- Work instruction A -
Please say whether each statement below agrees with the Al Hazan article, answering yes or no and quoting the words of the article that decide it. (i) Hazan's first released song was "The Dance of Love". (ii) Hazan had 30 minutes to learn the "Nut Rocker" arrangement. (iii) Hazan's recording reached number one in the UK.
- Work instruction B -
Retype the part of the Al Hazan article that opens with the words containing "- Also known" and closes with "and record producer.", word for word.

- Also known as: Ali Hassan Al Anthony Dudley Duncan Crazy Luke
- Born: Albert Hazan November 7, 1934 Los Angeles, California, U.S.
- Died: March 2, 2019 (aged 84) Los Angeles, California, U.S.
- Genres: Pop, rock and roll
- Instrument: Piano
- Formerly of: B. Bumble and the Stingers
- Website: alhazan.com

= Al Hazan =

American musical artist (1934–2019)

Albert Hazan (November 7, 1934 - March 2, 2019) was an American pop-rock recording artist, songwriter, and record producer.

==Biography==
Al Hazan was born and raised in Los Angeles, California. He started writing songs when in his teens, and appeared as a pianist on local television. One of his first songs, "The Dance of Love", was recorded by The Bell Sisters in 1953, arranged by Nelson Riddle for RCA Victor, but it was not released at the time. The first song of his that was released was "Is There a Heaven" by Russell Arms. In 1957, Hazan contacted Sonny Bono at Specialty Records, leading to Bono producing Roddy Jackson's version of Hazan's song "Hiccups". Other singers who recorded Hazan's songs in the late 1950s and early 1960s included Ritchie Valens, Wanda Jackson, James Darren, Gene McDaniels, and Johnny Crawford.

Hazan also worked as a session musician and arranger. In early 1962, he was contacted by Rod Pierce of Rendezvous Records, who needed a pianist to replace Ernie Freeman, who was unavailable, on a session. The recording was of "Nut Rocker", a rocked-up arrangement by Kim Fowley of the march from Tchaikovsky's ballet The Nutcracker. Hazan was allowed 30 minutes to learn the arrangement, and it was recorded quickly, in the Rendezvous office, to compete with a rival version by H. B. Barnum, who recorded it under the name "Jack B. Nimble and the Quicks". Hazan's recording, credited to B. Bumble and the Stingers, reached the pop charts in the US, and number one in the UK. When the record became a hit in Britain, Hazan made some personal appearances there as "B. Bumble".

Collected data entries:

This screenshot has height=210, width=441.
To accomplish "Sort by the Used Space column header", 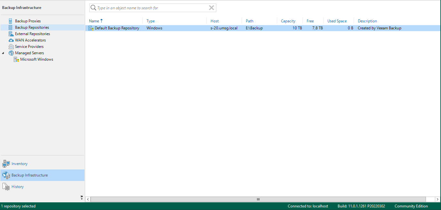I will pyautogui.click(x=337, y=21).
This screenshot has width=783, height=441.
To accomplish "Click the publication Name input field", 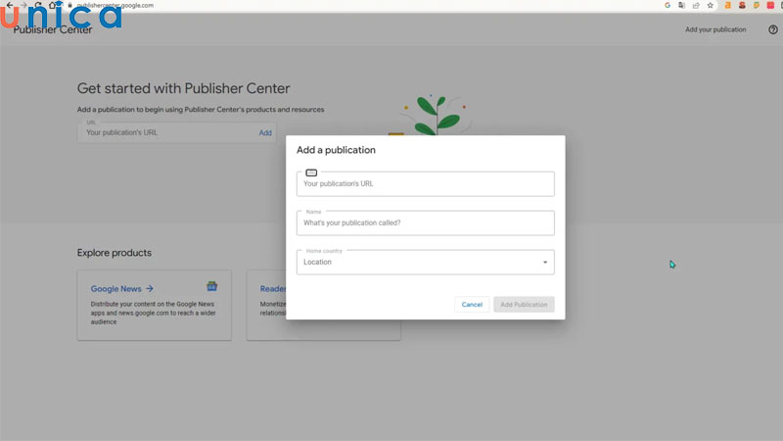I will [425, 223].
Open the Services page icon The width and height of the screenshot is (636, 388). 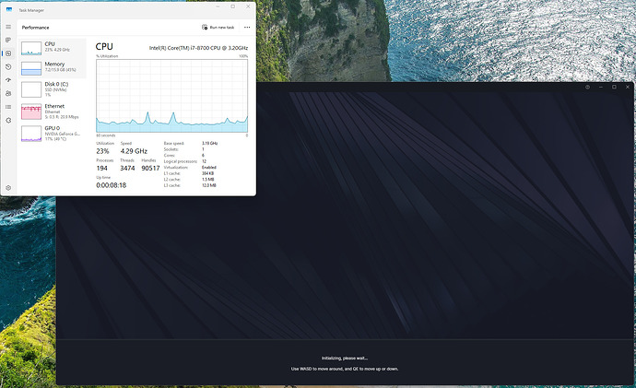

- Output A -
(i) No: "The first song of his that was released was "Is There a Heaven" by Russell Arms."
(ii) Yes: "Hazan was allowed 30 minutes to learn the arrangement"
(iii) Yes: "reached the pop charts in the US, and number one in the UK"

- Output B -
- Also known as: Ali Hassan Al Anthony Dudley Duncan Crazy Luke
- Born: Albert Hazan November 7, 1934 Los Angeles, California, U.S.
- Died: March 2, 2019 (aged 84) Los Angeles, California, U.S.
- Genres: Pop, rock and roll
- Instrument: Piano
- Formerly of: B. Bumble and the Stingers
- Website: alhazan.com

= Al Hazan =

American musical artist (1934–2019)

Albert Hazan (November 7, 1934 - March 2, 2019) was an American pop-rock recording artist, songwriter, and record producer.